----- RECORDS TO PROCESS -----

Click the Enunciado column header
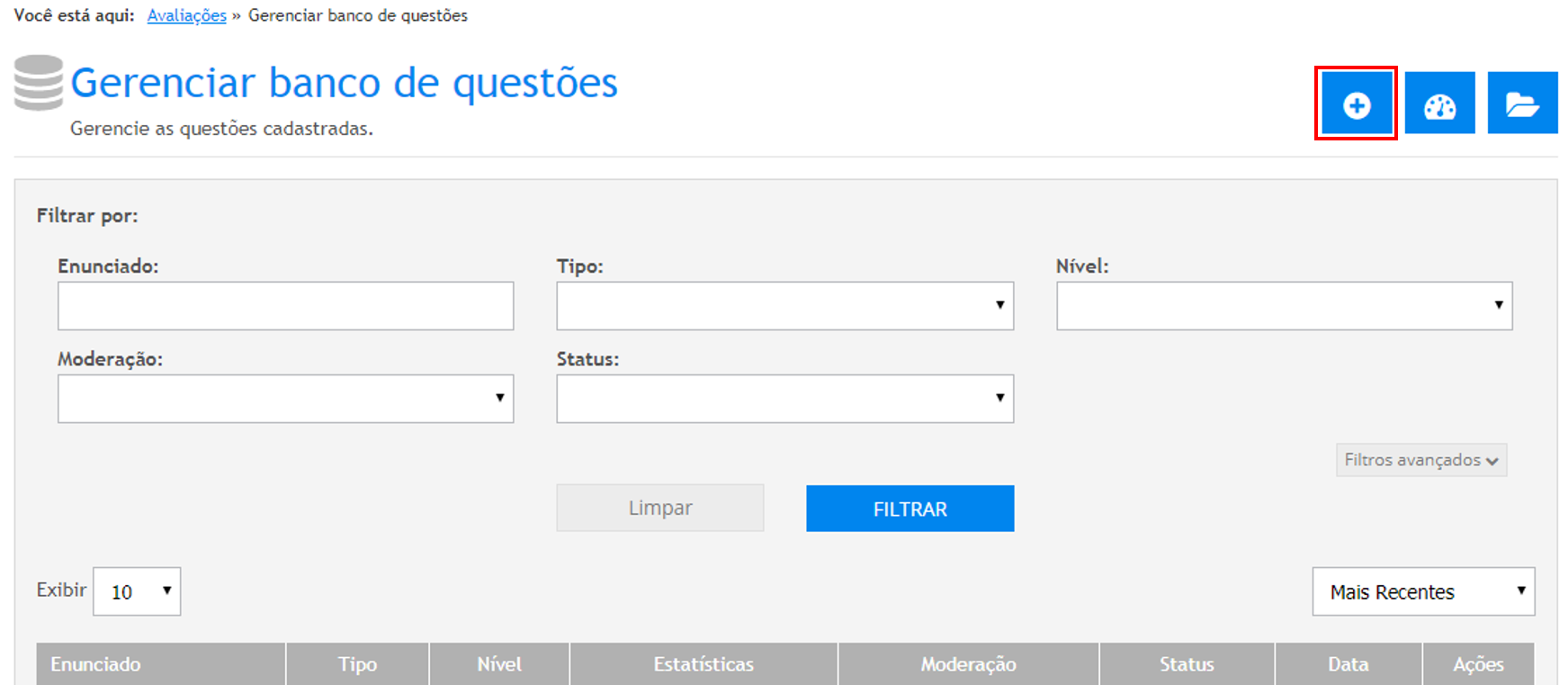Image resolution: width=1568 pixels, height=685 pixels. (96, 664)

-----
----- RECORDS TO PROCESS -----

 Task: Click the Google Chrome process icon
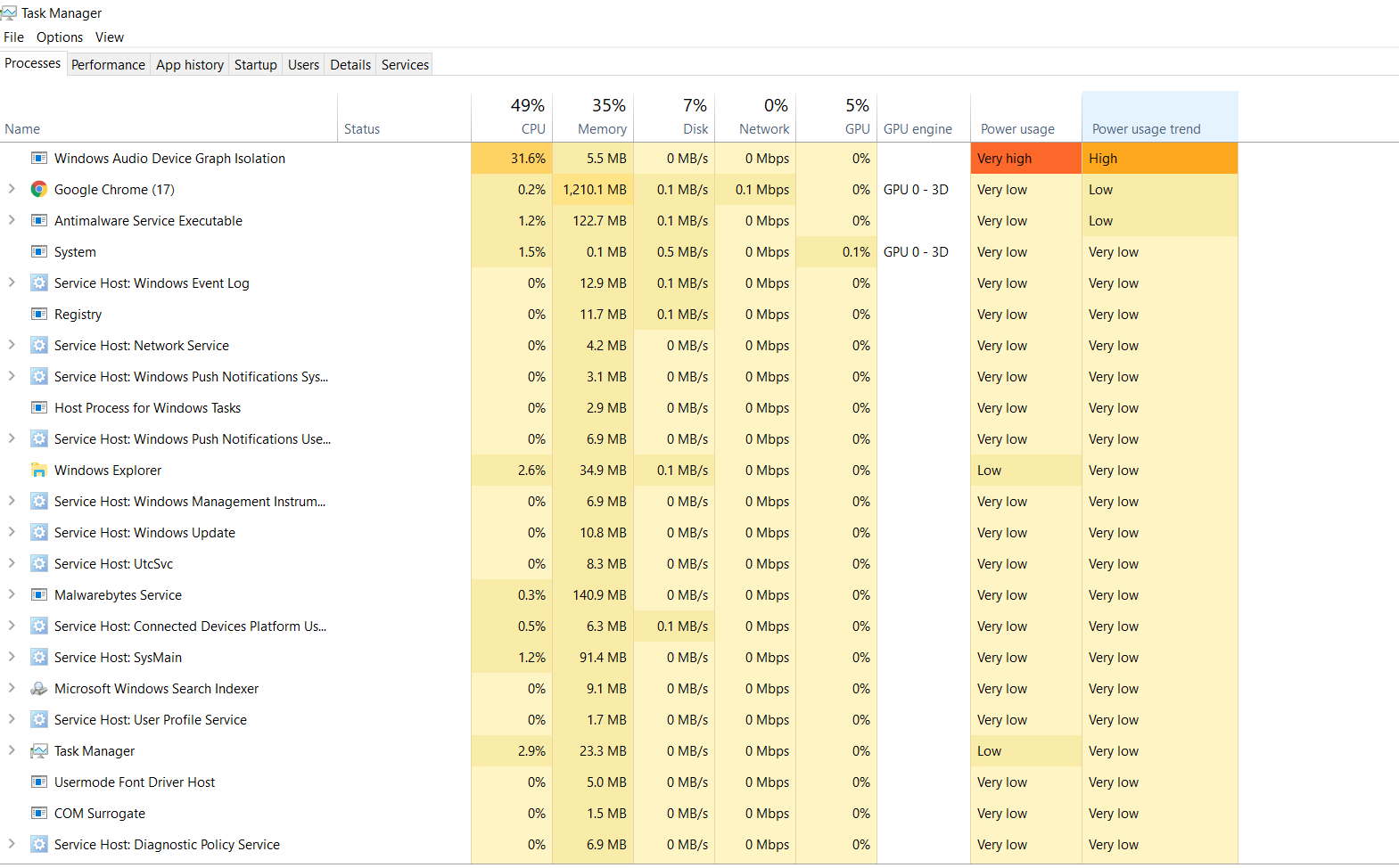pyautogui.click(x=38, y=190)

-----
----- RECORDS TO PROCESS -----

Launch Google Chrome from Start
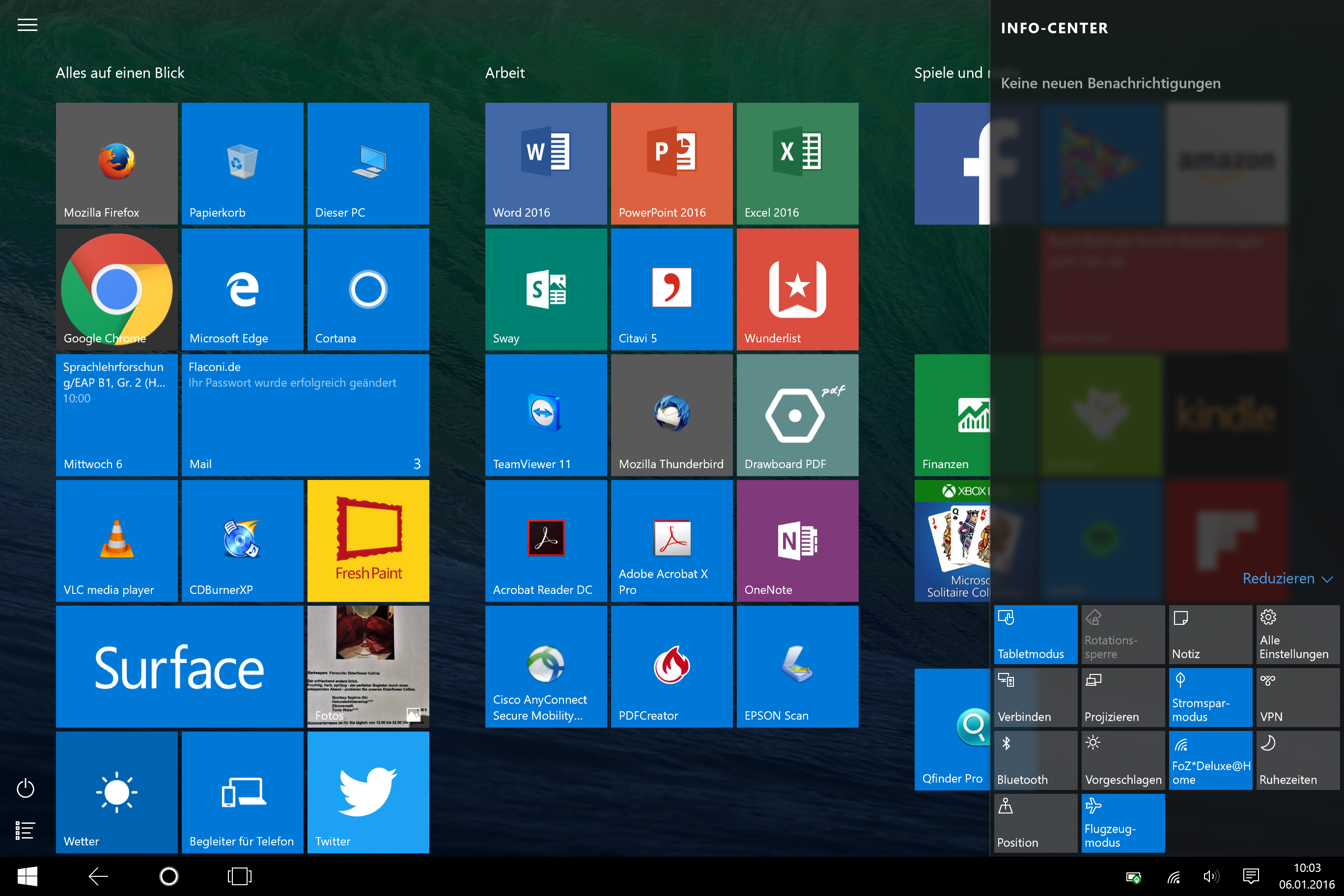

-----

TASK DETAILS
Count the lines in the items above that contain the word "Google". Reply with the number only.

EXERCISE RESULT
2